For an equation like \[-7+8(5-3q)=3(7-9q)\], you'll need to apply the distributive property to both sides:

• On the left, multiply 8 by both 5 and \(-3q\). This gives you \(8 \times 5 = 40\) and \(8 \times (-3q) = -24q\).
• On the right, multiply 3 by both 7 and \(-9q\). This results in \(3 \times 7 = 21\) and \(3 \times (-9q) = -27q\).

Thus, the distributed equation becomes:\[-7 + 40 - 24q = 21 - 27q\]
Mastering this property is crucial because it simplifies complex expressions, making it easier to advance to further steps, like combining like terms.

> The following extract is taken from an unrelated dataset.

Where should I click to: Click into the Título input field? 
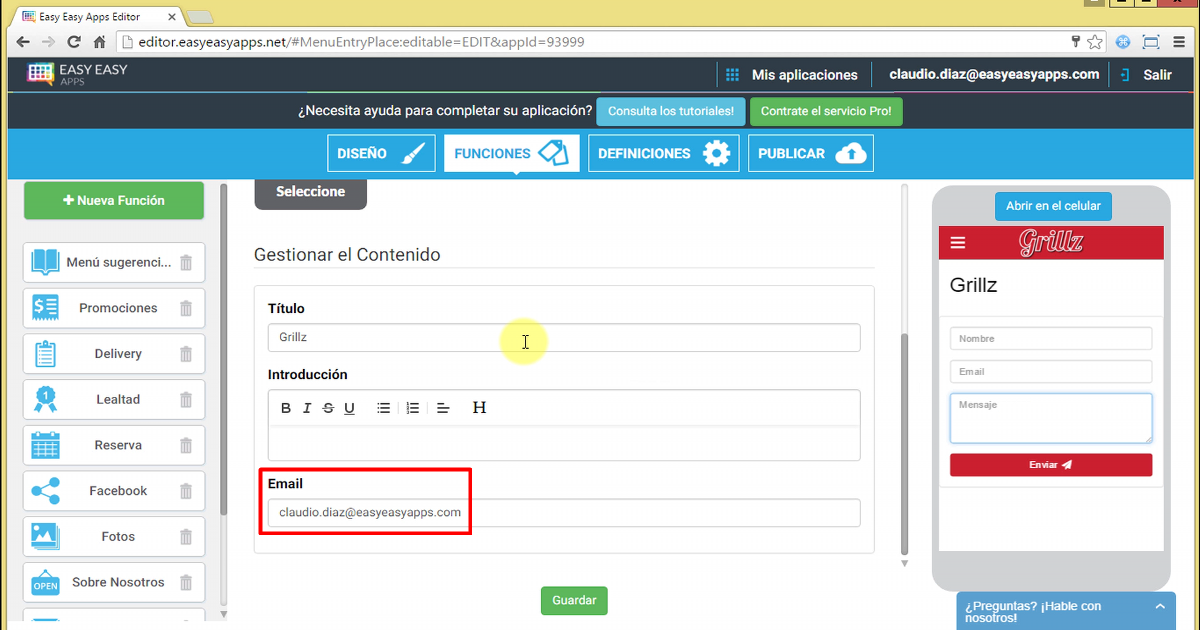coord(563,338)
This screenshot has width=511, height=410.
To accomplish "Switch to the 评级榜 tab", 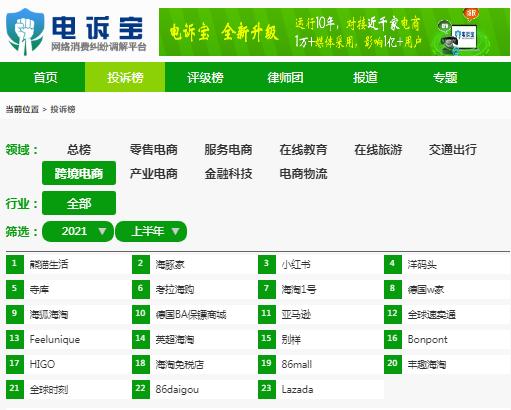I will 205,77.
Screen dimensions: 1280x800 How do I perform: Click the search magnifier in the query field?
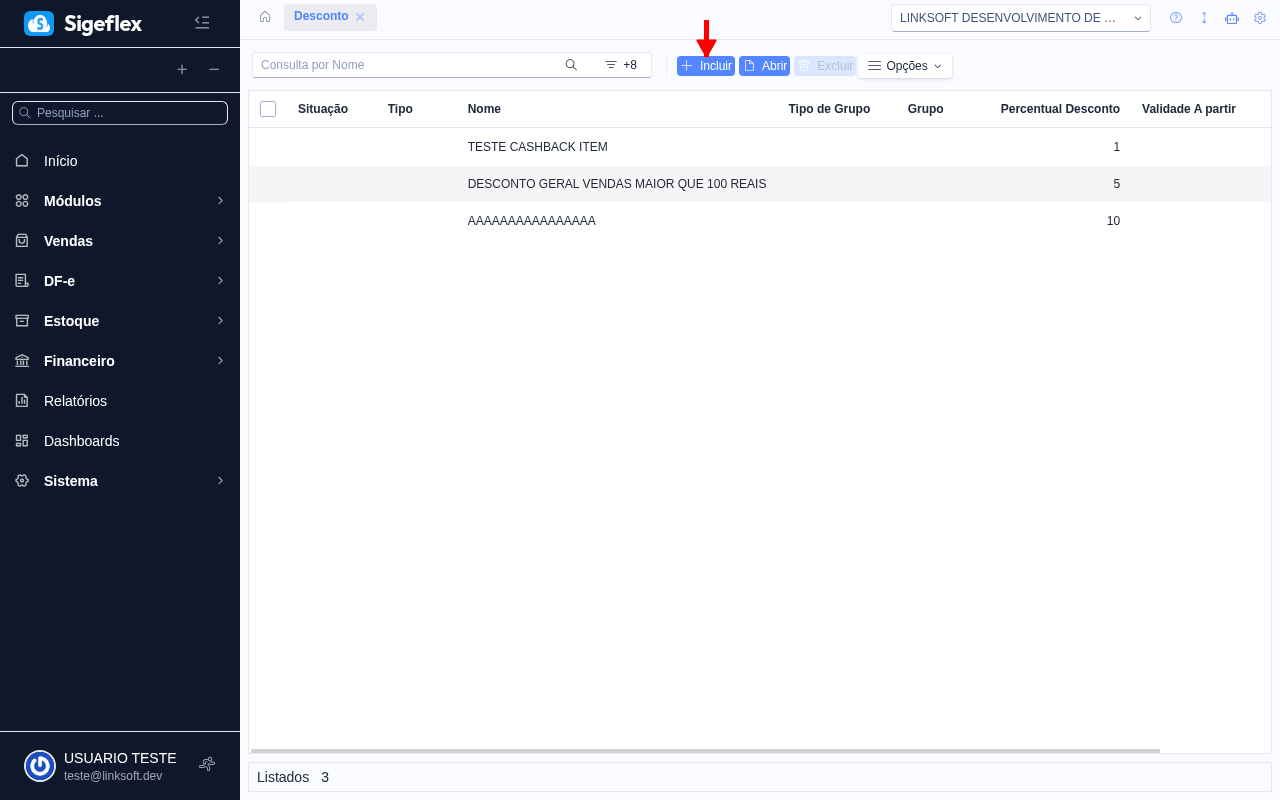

When solving equations, it's important to combine like terms to simplify the problem. Like terms have the same variables raised to the same power, for instance, \(-7\) and \(40\) are like terms because they are constant numbers (no variables involved).
In the current equation \(-7 + 40 - 24q = 21 - 27q\), we only have to focus on the left side first. Add \(-7\) and \(40\) to get \(33\). This process is crucial in bringing the equation to its simplest form.
The equation now looks like:\[33 - 24q = 21 - 27q\]
By combining like terms, you reduce the number of elements you need to manage, which helps to effectively isolate the variable in the next steps. This technique is commonly used and necessary in algebra to keep equations neat and workable.

Isolating the variable is the key step to finding its value in an equation. This process involves performing operations that get the variable on one side of the equation alone. Once it's isolated, you can determine its numerical value.
Starting with the equation after combining like terms:\[33 - 24q = 21 - 27q\]
The aim is to have \(q\) terms on one side. To achieve this:

• Add \(27q\) to both sides to cancel \(-27q\) on the right, giving you: \[33 + 3q = 21\]
• Subtract \(33\) from both sides to move constant terms aside: \[3q = -12\]
• Finally, divide by \(3\) to solve for \(q\), yielding: \[q = -4\]

Each step is intentional to maintain the equation's balance. Remember, whatever operation you do to one side of the equation, you must do to the other to keep it valid. This methodology is applicable to any linear equation you're aiming to solve.